Il effectua une attaque en piqué - suffisamment puissante pour détruire la nuque du premier Titan. Il accéléra ensuite pour faire une taillade tournante pour détruire une main, puis l’autre du deuxième Titan. Il acheva le troisième Titan avec une attaque multi-frappe, aidé par Æsma.
Il ne restait plus qu’un Titan à achever, mais ce dernier se tourna brusquement pour se diriger où se trouvaient encore d’autres titans. Æsma le poursuivit mais le monstre balança son bras, l’éjectant par-dessus le ravin, ratant l’occasion de manger son déjeuner.
Remarquant que cette dernière ne cherchait pas à se rattraper, le jeune homme se précipita et sauta dans le vide. Il activa le filin pour ne pas tomber et son épaule heurta de plein fouet le mur de pierre, serrant un peu plus la jeune blonde contre lui - qu’il avait rattrapé in-extremis.
Un petit filet de sang coulait sur son front. Elle ne bougeait plus, mais il sentait encore les faibles battements de son cœur.
— Merde, plus de gaz, grogna-t-il.
Ce n’était vraiment pas le moment de rester bloqué. Delroy analysait les environs. Il n’y avait pas, ne serait-ce, un petit endroit pour se poser. Comment remonter la haut, tout en transportant un poids mort ? De plus, son bras droit lui faisait affreusement mal. Par chance, une tête brune apparut tout en haut et s’adressa à eux.
— Tout va bien ?
— Ça aurait pu être mieux. J’ai plus de gaz.
— Attends, j’arrive pour vous aider. Hé Gérard, viens m’aider !
— Y’a pas le temps Kurt, répondit une voix un peu lointaine. Le Major a donné l’ordre de se replier.

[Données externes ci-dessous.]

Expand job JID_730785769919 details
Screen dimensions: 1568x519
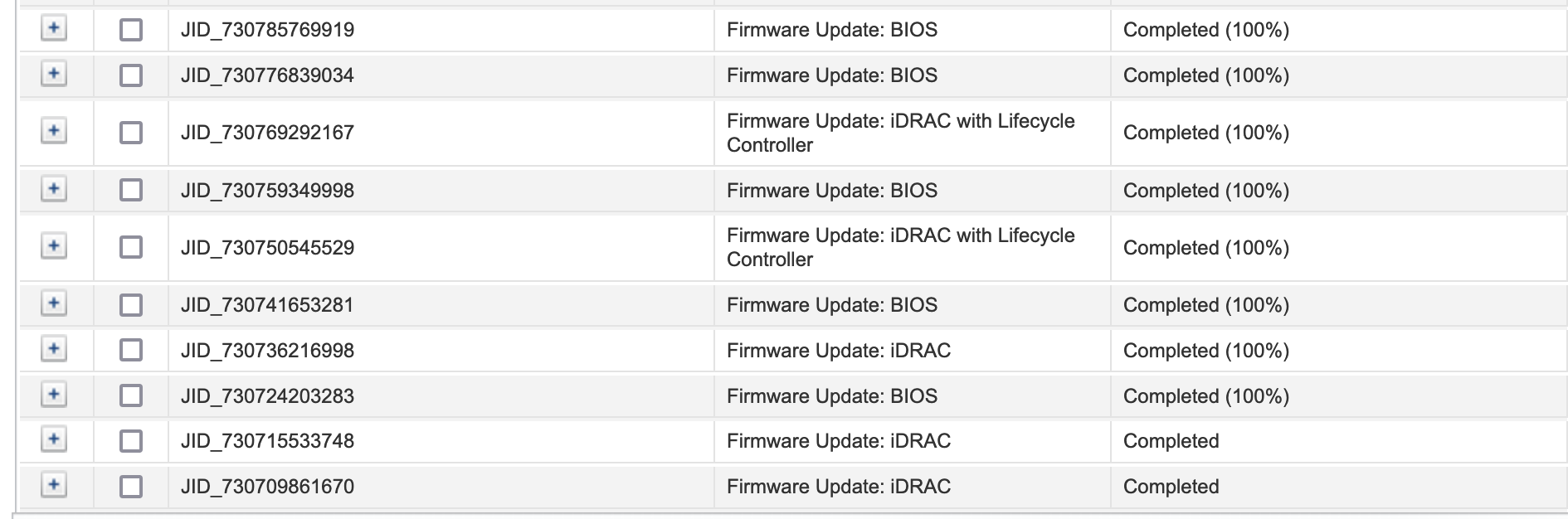click(54, 28)
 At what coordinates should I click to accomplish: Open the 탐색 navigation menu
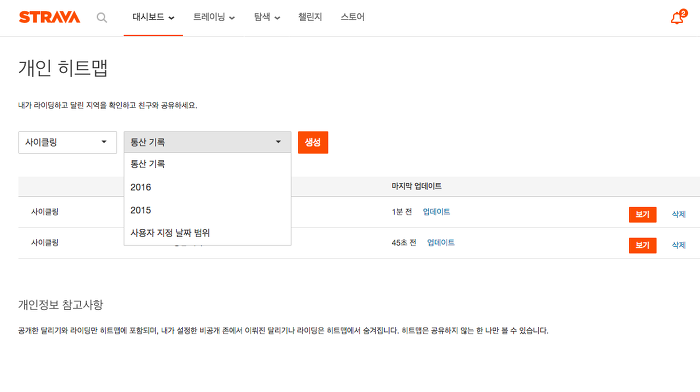coord(267,17)
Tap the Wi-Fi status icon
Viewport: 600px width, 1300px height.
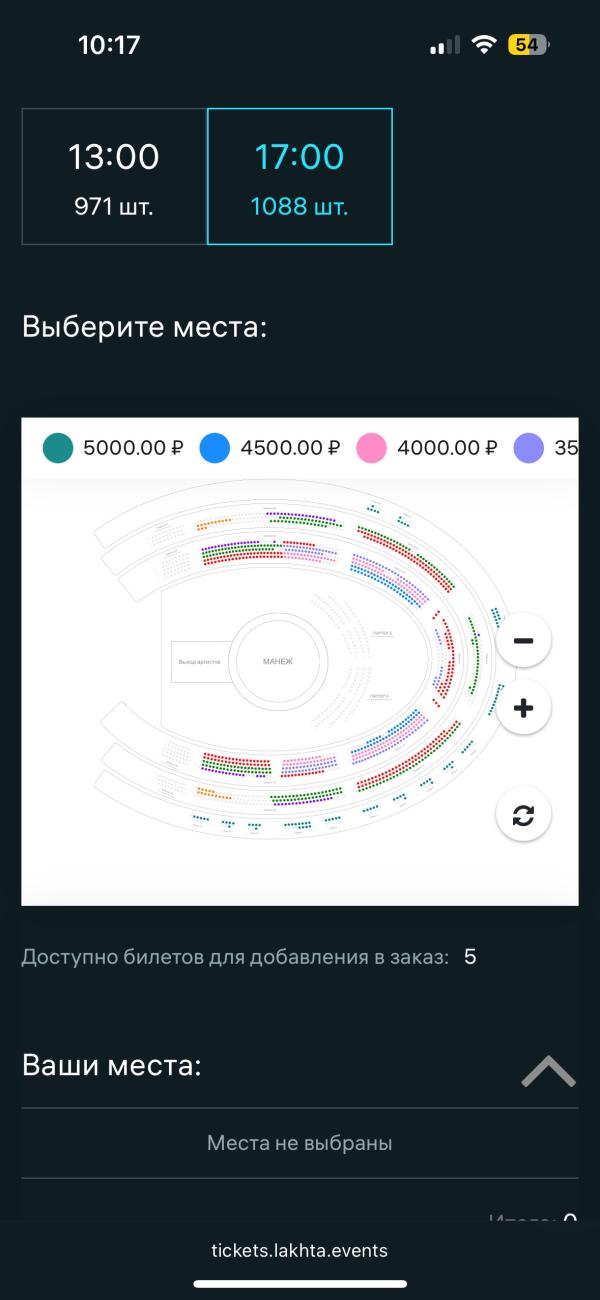coord(485,45)
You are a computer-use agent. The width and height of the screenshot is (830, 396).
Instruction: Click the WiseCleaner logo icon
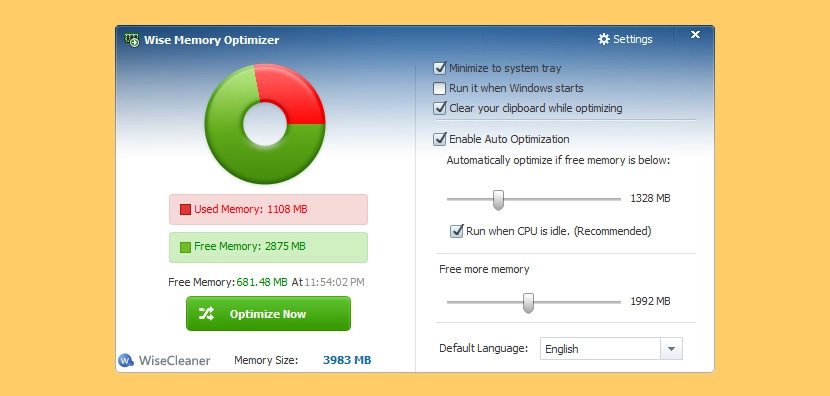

Le soldat Kurt ne cessait de regarder en direction des deux individus, puis derrière lui. Il avait peur. Il hésitait durant une éternité avant de se décider. Alors qu’il semblait vouloir les abandonner, le soldat de la Garnison prit son courage à deux mains et descendit du ravin.
— Passe moi ta camarade, je vais d’abord la remonter. Je viens te récupérer après.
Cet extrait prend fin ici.